WHAT THIS TASK INVOLVES – Find the line with "Enable the Загрузочные" in the entries below, then reproduce it and every line after it down to and including the line with "You are a computer-use agent. This", exactly.

######

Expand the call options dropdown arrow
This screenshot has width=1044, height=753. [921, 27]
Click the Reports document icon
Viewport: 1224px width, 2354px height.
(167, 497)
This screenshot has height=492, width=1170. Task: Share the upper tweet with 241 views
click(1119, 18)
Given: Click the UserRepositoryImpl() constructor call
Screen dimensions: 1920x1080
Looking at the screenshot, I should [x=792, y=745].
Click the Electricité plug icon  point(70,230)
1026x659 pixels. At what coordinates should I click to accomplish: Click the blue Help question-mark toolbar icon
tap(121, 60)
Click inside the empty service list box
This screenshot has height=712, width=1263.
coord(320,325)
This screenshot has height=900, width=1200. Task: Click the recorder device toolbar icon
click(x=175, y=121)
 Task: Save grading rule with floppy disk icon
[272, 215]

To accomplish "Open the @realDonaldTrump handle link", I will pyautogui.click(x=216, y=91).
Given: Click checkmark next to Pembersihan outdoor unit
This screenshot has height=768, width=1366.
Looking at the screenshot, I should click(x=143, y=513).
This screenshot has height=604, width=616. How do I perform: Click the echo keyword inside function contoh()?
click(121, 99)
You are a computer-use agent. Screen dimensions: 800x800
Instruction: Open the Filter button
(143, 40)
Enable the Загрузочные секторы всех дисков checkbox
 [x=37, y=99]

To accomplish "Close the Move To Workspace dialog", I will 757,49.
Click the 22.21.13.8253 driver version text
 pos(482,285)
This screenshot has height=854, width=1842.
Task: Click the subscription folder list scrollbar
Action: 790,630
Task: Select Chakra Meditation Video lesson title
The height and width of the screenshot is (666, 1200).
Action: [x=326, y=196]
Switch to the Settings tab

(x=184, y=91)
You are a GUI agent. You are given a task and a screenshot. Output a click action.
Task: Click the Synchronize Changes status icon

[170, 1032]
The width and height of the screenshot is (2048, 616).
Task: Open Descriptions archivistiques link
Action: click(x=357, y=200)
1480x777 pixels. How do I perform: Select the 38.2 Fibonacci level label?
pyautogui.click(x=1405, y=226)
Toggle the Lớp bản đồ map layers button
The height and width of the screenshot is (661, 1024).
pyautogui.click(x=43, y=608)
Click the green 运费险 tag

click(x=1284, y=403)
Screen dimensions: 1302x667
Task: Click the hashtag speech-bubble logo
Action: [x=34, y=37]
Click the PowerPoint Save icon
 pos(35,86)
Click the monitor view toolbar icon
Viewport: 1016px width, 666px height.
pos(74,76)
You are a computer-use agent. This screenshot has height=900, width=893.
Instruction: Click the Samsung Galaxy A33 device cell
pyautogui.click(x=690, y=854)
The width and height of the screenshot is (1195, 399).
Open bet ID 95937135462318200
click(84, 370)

######

REPLY –
Enable the Загрузочные секторы всех дисков checkbox
 [x=37, y=99]

To accomplish "Close the Move To Workspace dialog", I will 757,49.
Click the 22.21.13.8253 driver version text
 pos(482,285)
This screenshot has height=854, width=1842.
Task: Click the subscription folder list scrollbar
Action: 790,630
Task: Select Chakra Meditation Video lesson title
The height and width of the screenshot is (666, 1200).
Action: [x=326, y=196]
Switch to the Settings tab

(x=184, y=91)
You are a GUI agent. You are given a task and a screenshot. Output a click action.
Task: Click the Synchronize Changes status icon

[170, 1032]
The width and height of the screenshot is (2048, 616).
Task: Open Descriptions archivistiques link
Action: click(x=357, y=200)
1480x777 pixels. How do I perform: Select the 38.2 Fibonacci level label?
pyautogui.click(x=1405, y=226)
Toggle the Lớp bản đồ map layers button
The height and width of the screenshot is (661, 1024).
pyautogui.click(x=43, y=608)
Click the green 运费险 tag

click(x=1284, y=403)
Screen dimensions: 1302x667
Task: Click the hashtag speech-bubble logo
Action: [x=34, y=37]
Click the PowerPoint Save icon
 pos(35,86)
Click the monitor view toolbar icon
Viewport: 1016px width, 666px height.
pos(74,76)
You are a computer-use agent. This screenshot has height=900, width=893.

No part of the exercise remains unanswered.